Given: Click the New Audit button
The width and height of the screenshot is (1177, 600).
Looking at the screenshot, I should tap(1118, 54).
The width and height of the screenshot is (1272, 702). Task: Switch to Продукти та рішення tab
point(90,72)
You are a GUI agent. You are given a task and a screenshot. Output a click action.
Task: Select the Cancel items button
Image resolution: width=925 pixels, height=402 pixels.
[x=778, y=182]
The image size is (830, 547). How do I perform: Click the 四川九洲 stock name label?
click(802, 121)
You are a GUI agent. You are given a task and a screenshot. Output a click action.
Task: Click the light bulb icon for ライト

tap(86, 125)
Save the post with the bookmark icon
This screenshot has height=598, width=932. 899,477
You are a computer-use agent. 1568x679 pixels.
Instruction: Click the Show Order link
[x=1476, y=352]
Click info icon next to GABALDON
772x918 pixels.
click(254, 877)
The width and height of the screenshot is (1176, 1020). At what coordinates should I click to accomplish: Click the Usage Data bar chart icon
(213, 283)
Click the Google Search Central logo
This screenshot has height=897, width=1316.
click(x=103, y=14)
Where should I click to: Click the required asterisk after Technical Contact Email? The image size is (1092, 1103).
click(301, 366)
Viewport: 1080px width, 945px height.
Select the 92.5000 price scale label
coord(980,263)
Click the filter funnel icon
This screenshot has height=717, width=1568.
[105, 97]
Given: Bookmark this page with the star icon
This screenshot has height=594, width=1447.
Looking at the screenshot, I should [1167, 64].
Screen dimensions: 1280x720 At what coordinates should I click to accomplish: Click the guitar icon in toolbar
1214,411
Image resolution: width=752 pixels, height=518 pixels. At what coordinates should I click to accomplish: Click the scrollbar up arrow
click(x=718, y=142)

* * * * * * *

■ **Activity**
Every line of the data must appear again in the answer, exactly as written.

■ **Output below**
Given: Click the New Audit button
The width and height of the screenshot is (1177, 600).
Looking at the screenshot, I should tap(1118, 54).
The width and height of the screenshot is (1272, 702). Task: Switch to Продукти та рішення tab
point(90,72)
You are a GUI agent. You are given a task and a screenshot. Output a click action.
Task: Select the Cancel items button
Image resolution: width=925 pixels, height=402 pixels.
[x=778, y=182]
The image size is (830, 547). How do I perform: Click the 四川九洲 stock name label?
click(802, 121)
You are a GUI agent. You are given a task and a screenshot. Output a click action.
Task: Click the light bulb icon for ライト

tap(86, 125)
Save the post with the bookmark icon
This screenshot has height=598, width=932. 899,477
You are a computer-use agent. 1568x679 pixels.
Instruction: Click the Show Order link
[x=1476, y=352]
Click info icon next to GABALDON
772x918 pixels.
click(254, 877)
The width and height of the screenshot is (1176, 1020). At what coordinates should I click to accomplish: Click the Usage Data bar chart icon
(213, 283)
Click the Google Search Central logo
This screenshot has height=897, width=1316.
click(x=103, y=14)
Where should I click to: Click the required asterisk after Technical Contact Email? The image size is (1092, 1103).
click(301, 366)
Viewport: 1080px width, 945px height.
Select the 92.5000 price scale label
coord(980,263)
Click the filter funnel icon
This screenshot has height=717, width=1568.
[105, 97]
Given: Bookmark this page with the star icon
This screenshot has height=594, width=1447.
Looking at the screenshot, I should [1167, 64].
Screen dimensions: 1280x720 At what coordinates should I click to accomplish: Click the guitar icon in toolbar
1214,411
Image resolution: width=752 pixels, height=518 pixels. At what coordinates should I click to accomplish: Click the scrollbar up arrow
click(x=718, y=142)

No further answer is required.